Different exogenous nutrient bag formulations significantly affected the fruiting time, yield, nutritional quality, soil nutrient structure, and soil microbial communities of M. sextelata. A6 showed the greatest advantage in yield-oriented production, with the shortest fruiting time and the highest fresh and dry yields. In contrast, A7 ranked first in the comprehensive evaluation, indicating that it achieved a better balance between agronomic performance and nutritional quality, particularly because of its high polysaccharide content. From the perspective of raw material proportions, A6, containing 55% wheat and 40% corn cob, was more favorable for yield-oriented production, whereas A7, containing 60% wheat and 20% corn cob, achieved better comprehensive performance by balancing yield and nutritional quality, especially polysaccharide accumulation.

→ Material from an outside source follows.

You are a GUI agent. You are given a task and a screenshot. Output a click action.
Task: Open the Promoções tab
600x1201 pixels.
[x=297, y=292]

Soil physicochemical and microbial analyses further showed that different formulations reshaped the soil nutrient environment and microbial community structure at the peak fruiting stage. A7 was more closely associated with soil organic carbon and showed stronger colonization by M. sextelata, together with changes in specific fungal groups such as Mortierellomycota. These results suggest that optimizing exogenous nutrient bag formulations may help improve morel production stability and regulate the soil microecological environment. However, multi-season field validation, functional verification of key microorganisms, and input–output economic analysis are still needed before large-scale application.